DATASET RECORDS Block Start
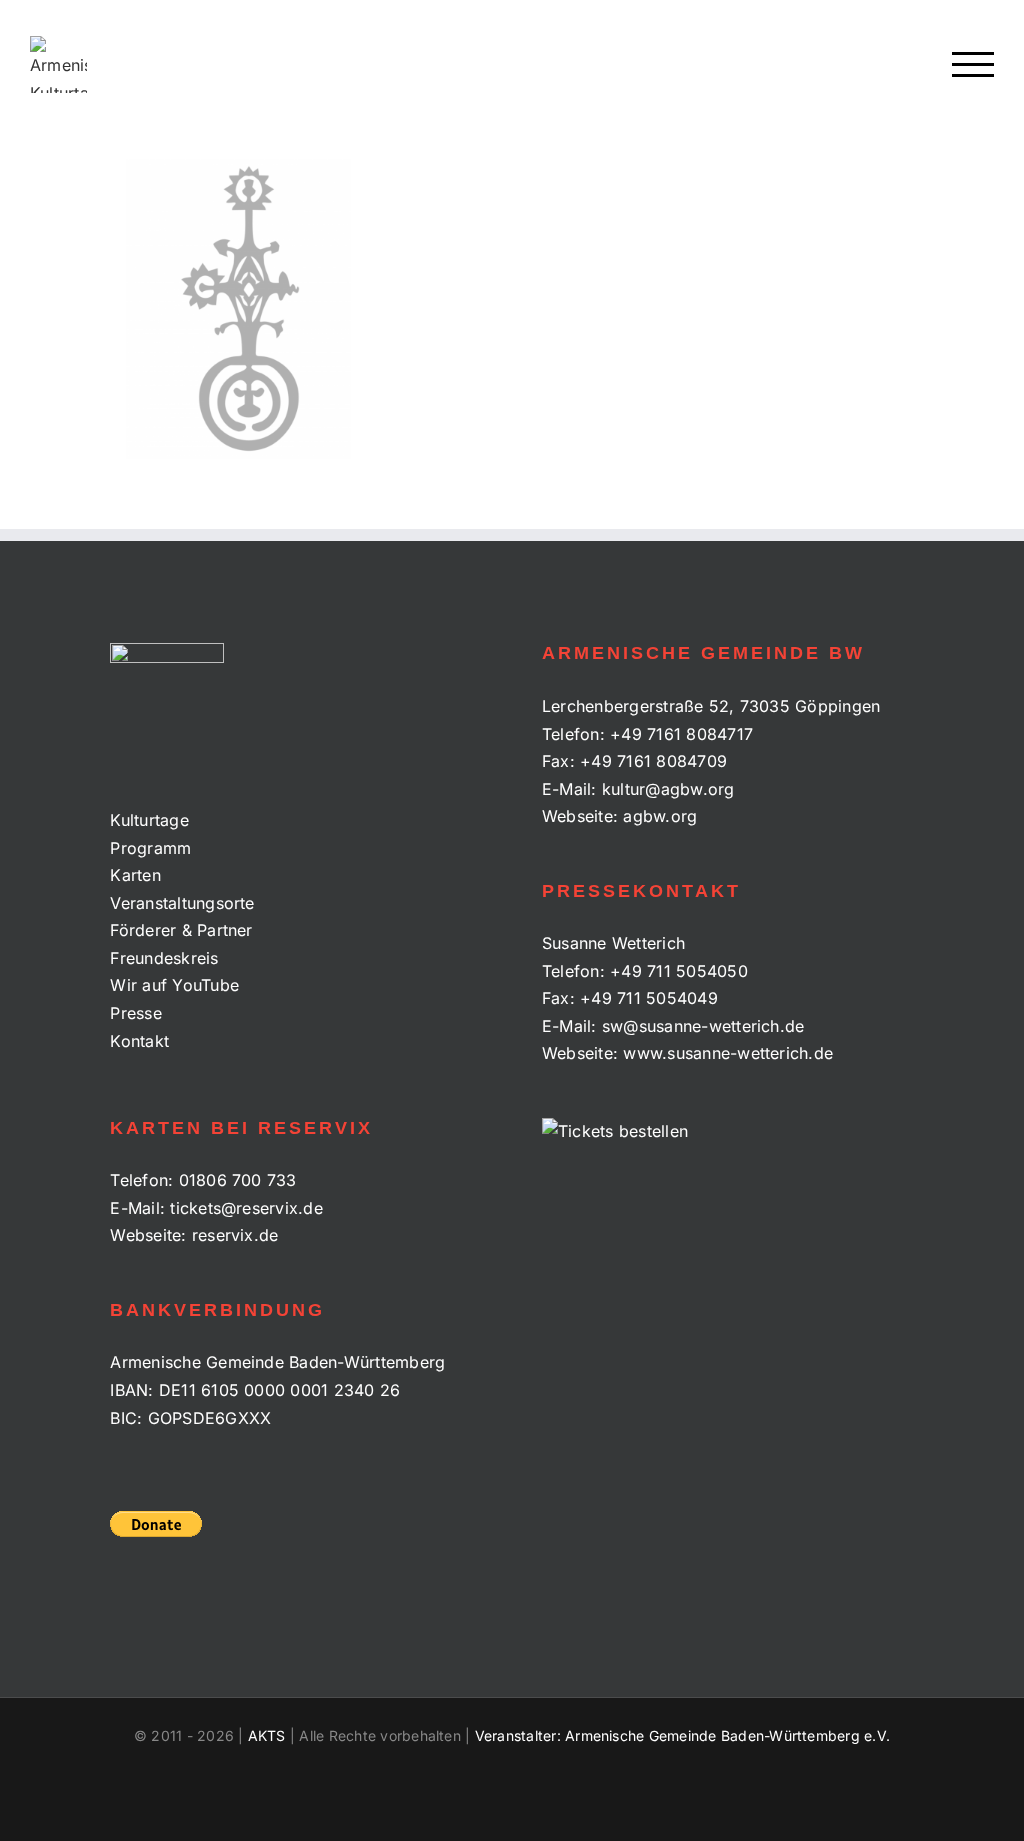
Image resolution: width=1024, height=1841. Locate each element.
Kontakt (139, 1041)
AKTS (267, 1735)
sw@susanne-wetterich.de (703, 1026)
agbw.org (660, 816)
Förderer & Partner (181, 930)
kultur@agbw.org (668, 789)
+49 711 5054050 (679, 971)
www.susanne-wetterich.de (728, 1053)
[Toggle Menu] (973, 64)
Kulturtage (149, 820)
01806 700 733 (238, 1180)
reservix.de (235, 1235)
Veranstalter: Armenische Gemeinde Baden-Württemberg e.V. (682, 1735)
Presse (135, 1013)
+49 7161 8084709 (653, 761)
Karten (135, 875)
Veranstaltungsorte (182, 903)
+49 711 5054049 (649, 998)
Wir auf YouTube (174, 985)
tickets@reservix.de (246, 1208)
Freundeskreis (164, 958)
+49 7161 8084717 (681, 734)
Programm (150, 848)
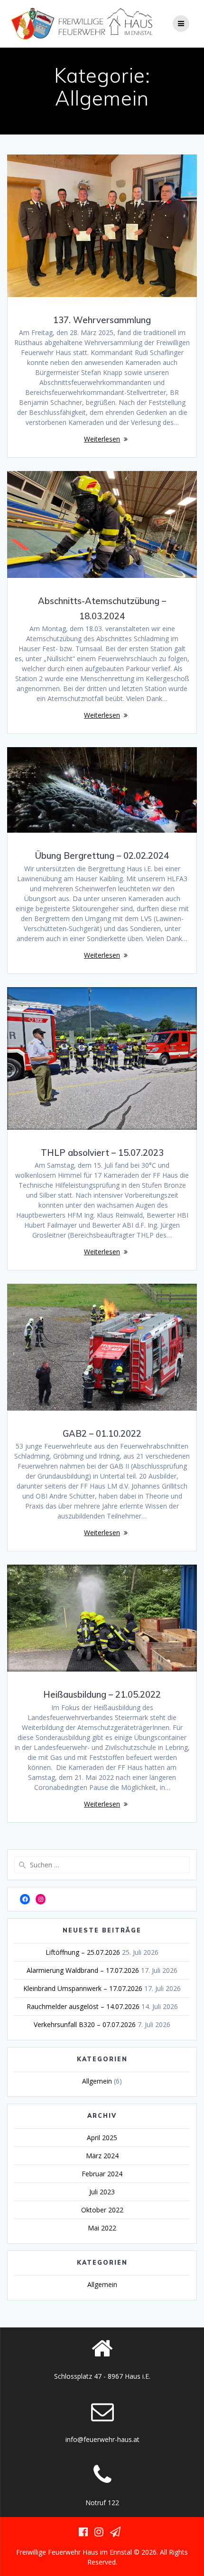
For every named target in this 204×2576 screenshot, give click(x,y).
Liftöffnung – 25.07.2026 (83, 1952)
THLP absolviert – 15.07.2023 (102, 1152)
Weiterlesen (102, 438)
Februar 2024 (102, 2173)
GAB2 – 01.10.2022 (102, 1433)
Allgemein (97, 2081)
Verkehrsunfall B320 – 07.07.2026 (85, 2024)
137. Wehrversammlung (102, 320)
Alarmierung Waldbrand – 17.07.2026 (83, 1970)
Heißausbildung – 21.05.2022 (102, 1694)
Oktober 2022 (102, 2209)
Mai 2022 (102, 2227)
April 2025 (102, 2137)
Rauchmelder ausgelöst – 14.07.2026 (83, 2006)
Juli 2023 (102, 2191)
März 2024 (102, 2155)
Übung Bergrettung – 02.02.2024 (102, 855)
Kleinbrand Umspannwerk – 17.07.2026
DATASET RECORDS Block End
• _WHAT THIS TASK INVOLVES_:
Please copy the data shown above precisely, leaving the images out.

• _ANSWER FOR THIS EXERCISE_:
Image resolution: width=1024, height=1841. Locate each element.
Kontakt (139, 1041)
AKTS (267, 1735)
sw@susanne-wetterich.de (703, 1026)
agbw.org (660, 816)
Förderer & Partner (181, 930)
kultur@agbw.org (668, 789)
+49 711 5054050 (679, 971)
www.susanne-wetterich.de (728, 1053)
[Toggle Menu] (973, 64)
Kulturtage (149, 820)
01806 700 733 (238, 1180)
reservix.de (235, 1235)
Veranstalter: Armenische Gemeinde Baden-Württemberg e.V. (682, 1735)
Presse (135, 1013)
+49 7161 8084709 (653, 761)
Karten (135, 875)
Veranstaltungsorte (182, 903)
+49 711 5054049 (649, 998)
Wir auf YouTube (174, 985)
tickets@reservix.de (246, 1208)
Freundeskreis (164, 958)
+49 7161 8084717 (681, 734)
Programm (150, 848)
For every named target in this 204×2576 screenshot, give click(x,y).
Liftöffnung – 25.07.2026 (83, 1952)
THLP absolviert – 15.07.2023 (102, 1152)
Weiterlesen (102, 438)
Februar 2024 (102, 2173)
GAB2 – 01.10.2022 (102, 1433)
Allgemein (97, 2081)
Verkehrsunfall B320 – 07.07.2026 (85, 2024)
137. Wehrversammlung (102, 320)
Alarmierung Waldbrand – 17.07.2026 (83, 1970)
Heißausbildung – 21.05.2022 (102, 1694)
Oktober 2022 (102, 2209)
Mai 2022 (102, 2227)
April 2025 (102, 2137)
Rauchmelder ausgelöst – 14.07.2026 (83, 2006)
Juli 2023 (102, 2191)
März 2024 (102, 2155)
Übung Bergrettung – 02.02.2024 (102, 855)
Kleinbrand Umspannwerk – 17.07.2026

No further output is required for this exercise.